Data items
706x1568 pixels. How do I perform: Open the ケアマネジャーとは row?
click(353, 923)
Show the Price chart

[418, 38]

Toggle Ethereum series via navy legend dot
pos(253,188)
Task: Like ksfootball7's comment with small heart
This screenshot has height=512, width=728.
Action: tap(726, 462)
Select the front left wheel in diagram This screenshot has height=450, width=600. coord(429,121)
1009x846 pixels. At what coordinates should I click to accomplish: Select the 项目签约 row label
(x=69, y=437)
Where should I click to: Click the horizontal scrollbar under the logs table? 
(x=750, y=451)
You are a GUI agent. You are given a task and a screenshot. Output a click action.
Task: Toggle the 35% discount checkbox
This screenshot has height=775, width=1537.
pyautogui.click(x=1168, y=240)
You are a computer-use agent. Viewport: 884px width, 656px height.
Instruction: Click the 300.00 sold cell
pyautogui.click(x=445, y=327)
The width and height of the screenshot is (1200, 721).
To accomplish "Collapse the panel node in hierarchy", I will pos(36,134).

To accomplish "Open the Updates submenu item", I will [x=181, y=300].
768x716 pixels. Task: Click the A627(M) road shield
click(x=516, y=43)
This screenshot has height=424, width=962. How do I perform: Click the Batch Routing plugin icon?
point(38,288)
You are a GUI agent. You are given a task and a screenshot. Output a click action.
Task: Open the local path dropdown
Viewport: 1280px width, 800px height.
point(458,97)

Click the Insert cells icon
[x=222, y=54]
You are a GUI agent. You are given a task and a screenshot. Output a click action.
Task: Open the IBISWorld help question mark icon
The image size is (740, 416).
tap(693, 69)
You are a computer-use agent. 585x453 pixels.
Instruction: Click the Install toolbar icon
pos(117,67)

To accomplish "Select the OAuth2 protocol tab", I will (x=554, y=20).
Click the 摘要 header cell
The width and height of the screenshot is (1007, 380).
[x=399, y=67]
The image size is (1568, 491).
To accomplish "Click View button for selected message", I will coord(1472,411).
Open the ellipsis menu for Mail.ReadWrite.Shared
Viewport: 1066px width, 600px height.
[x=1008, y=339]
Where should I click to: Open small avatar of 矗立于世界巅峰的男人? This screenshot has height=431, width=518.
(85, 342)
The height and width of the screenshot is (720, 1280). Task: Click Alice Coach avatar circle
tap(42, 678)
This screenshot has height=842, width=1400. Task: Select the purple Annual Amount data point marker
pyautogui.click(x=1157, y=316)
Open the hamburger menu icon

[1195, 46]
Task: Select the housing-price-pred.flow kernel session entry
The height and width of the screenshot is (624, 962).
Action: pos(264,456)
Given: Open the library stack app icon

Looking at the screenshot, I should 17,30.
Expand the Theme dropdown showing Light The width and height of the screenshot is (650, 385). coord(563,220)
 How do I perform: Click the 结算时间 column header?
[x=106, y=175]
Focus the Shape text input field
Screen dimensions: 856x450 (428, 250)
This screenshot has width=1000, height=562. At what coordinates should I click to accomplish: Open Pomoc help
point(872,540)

WORK TASK
Restate the data above in full, keeping every word as it is.

RESPONSE TO THIS EXERCISE
706x1568 pixels. How do I perform: Open the ケアマネジャーとは row?
click(353, 923)
Show the Price chart

[418, 38]

Toggle Ethereum series via navy legend dot
pos(253,188)
Task: Like ksfootball7's comment with small heart
This screenshot has height=512, width=728.
Action: tap(726, 462)
Select the front left wheel in diagram This screenshot has height=450, width=600. coord(429,121)
1009x846 pixels. At what coordinates should I click to accomplish: Select the 项目签约 row label
(x=69, y=437)
Where should I click to: Click the horizontal scrollbar under the logs table? 
(x=750, y=451)
You are a GUI agent. You are given a task and a screenshot. Output a click action.
Task: Toggle the 35% discount checkbox
This screenshot has height=775, width=1537.
pyautogui.click(x=1168, y=240)
You are a computer-use agent. Viewport: 884px width, 656px height.
Instruction: Click the 300.00 sold cell
pyautogui.click(x=445, y=327)
The width and height of the screenshot is (1200, 721).
To accomplish "Collapse the panel node in hierarchy", I will pos(36,134).

To accomplish "Open the Updates submenu item", I will [x=181, y=300].
768x716 pixels. Task: Click the A627(M) road shield
click(x=516, y=43)
This screenshot has height=424, width=962. How do I perform: Click the Batch Routing plugin icon?
point(38,288)
You are a GUI agent. You are given a task and a screenshot. Output a click action.
Task: Open the local path dropdown
Viewport: 1280px width, 800px height.
point(458,97)

Click the Insert cells icon
[x=222, y=54]
You are a GUI agent. You are given a task and a screenshot. Output a click action.
Task: Open the IBISWorld help question mark icon
The image size is (740, 416).
tap(693, 69)
You are a computer-use agent. 585x453 pixels.
Instruction: Click the Install toolbar icon
pos(117,67)

To accomplish "Select the OAuth2 protocol tab", I will (x=554, y=20).
Click the 摘要 header cell
The width and height of the screenshot is (1007, 380).
[x=399, y=67]
The image size is (1568, 491).
To accomplish "Click View button for selected message", I will coord(1472,411).
Open the ellipsis menu for Mail.ReadWrite.Shared
Viewport: 1066px width, 600px height.
[x=1008, y=339]
Where should I click to: Open small avatar of 矗立于世界巅峰的男人? This screenshot has height=431, width=518.
(85, 342)
The height and width of the screenshot is (720, 1280). Task: Click Alice Coach avatar circle
tap(42, 678)
This screenshot has height=842, width=1400. Task: Select the purple Annual Amount data point marker
pyautogui.click(x=1157, y=316)
Open the hamburger menu icon

[1195, 46]
Task: Select the housing-price-pred.flow kernel session entry
The height and width of the screenshot is (624, 962).
Action: pos(264,456)
Given: Open the library stack app icon

Looking at the screenshot, I should 17,30.
Expand the Theme dropdown showing Light The width and height of the screenshot is (650, 385). coord(563,220)
 How do I perform: Click the 结算时间 column header?
[x=106, y=175]
Focus the Shape text input field
Screen dimensions: 856x450 (428, 250)
This screenshot has width=1000, height=562. At what coordinates should I click to accomplish: Open Pomoc help
point(872,540)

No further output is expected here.